Data for review:
=== Section Start ===

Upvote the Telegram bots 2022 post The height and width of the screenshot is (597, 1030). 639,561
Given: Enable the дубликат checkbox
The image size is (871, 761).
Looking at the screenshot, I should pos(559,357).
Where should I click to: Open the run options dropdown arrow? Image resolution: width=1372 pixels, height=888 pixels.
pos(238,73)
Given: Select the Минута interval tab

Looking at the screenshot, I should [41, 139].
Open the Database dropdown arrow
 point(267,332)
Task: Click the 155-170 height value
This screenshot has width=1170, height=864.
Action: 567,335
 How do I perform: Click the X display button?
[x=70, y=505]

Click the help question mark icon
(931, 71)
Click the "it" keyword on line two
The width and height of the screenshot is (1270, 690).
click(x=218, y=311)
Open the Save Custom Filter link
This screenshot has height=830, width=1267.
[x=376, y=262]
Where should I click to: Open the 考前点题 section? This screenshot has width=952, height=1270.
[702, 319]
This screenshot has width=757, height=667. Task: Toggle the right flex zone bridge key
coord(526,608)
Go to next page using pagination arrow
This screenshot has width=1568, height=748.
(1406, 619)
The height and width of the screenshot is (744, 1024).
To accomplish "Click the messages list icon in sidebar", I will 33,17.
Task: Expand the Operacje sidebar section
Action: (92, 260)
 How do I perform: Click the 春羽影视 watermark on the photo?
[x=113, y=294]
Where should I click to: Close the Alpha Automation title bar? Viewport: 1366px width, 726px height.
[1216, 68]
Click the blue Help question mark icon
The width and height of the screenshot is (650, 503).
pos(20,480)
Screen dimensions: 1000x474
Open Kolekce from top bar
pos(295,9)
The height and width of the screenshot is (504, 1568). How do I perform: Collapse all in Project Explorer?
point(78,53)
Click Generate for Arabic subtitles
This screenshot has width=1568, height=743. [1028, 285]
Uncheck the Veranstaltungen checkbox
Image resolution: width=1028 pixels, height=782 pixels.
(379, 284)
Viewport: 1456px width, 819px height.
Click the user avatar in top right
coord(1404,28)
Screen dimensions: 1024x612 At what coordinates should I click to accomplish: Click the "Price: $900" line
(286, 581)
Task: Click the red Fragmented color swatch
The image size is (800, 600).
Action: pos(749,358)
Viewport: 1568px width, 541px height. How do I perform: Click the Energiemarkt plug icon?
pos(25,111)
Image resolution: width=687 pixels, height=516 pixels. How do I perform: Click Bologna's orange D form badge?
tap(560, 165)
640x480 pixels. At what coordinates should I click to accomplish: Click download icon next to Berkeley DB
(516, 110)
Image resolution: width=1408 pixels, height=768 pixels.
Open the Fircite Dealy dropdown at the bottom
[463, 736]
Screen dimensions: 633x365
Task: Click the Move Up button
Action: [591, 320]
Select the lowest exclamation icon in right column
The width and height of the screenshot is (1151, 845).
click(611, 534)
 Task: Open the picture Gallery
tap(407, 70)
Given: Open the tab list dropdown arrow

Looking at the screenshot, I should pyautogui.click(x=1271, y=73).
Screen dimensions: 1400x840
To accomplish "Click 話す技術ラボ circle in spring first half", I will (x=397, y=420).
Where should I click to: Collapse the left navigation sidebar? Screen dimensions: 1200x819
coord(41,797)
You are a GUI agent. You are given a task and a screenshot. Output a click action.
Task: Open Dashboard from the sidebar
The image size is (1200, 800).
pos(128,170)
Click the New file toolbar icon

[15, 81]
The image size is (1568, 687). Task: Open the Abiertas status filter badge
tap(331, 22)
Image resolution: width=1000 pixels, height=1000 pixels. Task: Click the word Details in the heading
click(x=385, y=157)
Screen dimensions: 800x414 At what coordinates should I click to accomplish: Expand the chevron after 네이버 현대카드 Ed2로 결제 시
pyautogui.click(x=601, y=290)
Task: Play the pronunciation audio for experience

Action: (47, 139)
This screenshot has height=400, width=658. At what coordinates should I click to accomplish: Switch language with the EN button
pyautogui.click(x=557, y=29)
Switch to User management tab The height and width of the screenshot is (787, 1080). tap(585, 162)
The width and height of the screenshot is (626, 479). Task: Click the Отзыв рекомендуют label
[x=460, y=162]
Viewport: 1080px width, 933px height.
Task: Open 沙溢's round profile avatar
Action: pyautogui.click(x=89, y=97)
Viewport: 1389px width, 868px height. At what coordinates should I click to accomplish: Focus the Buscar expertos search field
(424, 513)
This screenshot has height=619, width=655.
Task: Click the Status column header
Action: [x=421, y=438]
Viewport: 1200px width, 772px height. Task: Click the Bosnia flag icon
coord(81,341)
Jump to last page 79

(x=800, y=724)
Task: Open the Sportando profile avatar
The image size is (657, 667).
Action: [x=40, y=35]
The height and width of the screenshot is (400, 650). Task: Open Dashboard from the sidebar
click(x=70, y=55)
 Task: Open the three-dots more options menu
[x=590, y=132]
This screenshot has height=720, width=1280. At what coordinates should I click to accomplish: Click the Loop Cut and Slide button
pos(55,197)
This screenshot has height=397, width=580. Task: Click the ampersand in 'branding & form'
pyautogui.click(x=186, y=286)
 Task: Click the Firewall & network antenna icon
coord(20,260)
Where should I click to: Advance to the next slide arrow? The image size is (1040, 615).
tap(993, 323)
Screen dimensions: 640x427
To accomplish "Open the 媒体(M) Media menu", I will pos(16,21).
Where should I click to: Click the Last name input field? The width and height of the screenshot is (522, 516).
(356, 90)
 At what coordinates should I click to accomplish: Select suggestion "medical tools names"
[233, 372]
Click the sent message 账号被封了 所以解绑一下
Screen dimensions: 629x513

=== Section End ===

Exercise requirements: Return only the lines spanning from the first line of the material through the line with "Open the Save Custom Filter link", copied exactly, both ends kept.

Response:
Upvote the Telegram bots 2022 post The height and width of the screenshot is (597, 1030). 639,561
Given: Enable the дубликат checkbox
The image size is (871, 761).
Looking at the screenshot, I should pos(559,357).
Where should I click to: Open the run options dropdown arrow? Image resolution: width=1372 pixels, height=888 pixels.
pos(238,73)
Given: Select the Минута interval tab

Looking at the screenshot, I should [41, 139].
Open the Database dropdown arrow
 point(267,332)
Task: Click the 155-170 height value
This screenshot has width=1170, height=864.
Action: 567,335
 How do I perform: Click the X display button?
[x=70, y=505]

Click the help question mark icon
(931, 71)
Click the "it" keyword on line two
The width and height of the screenshot is (1270, 690).
click(x=218, y=311)
Open the Save Custom Filter link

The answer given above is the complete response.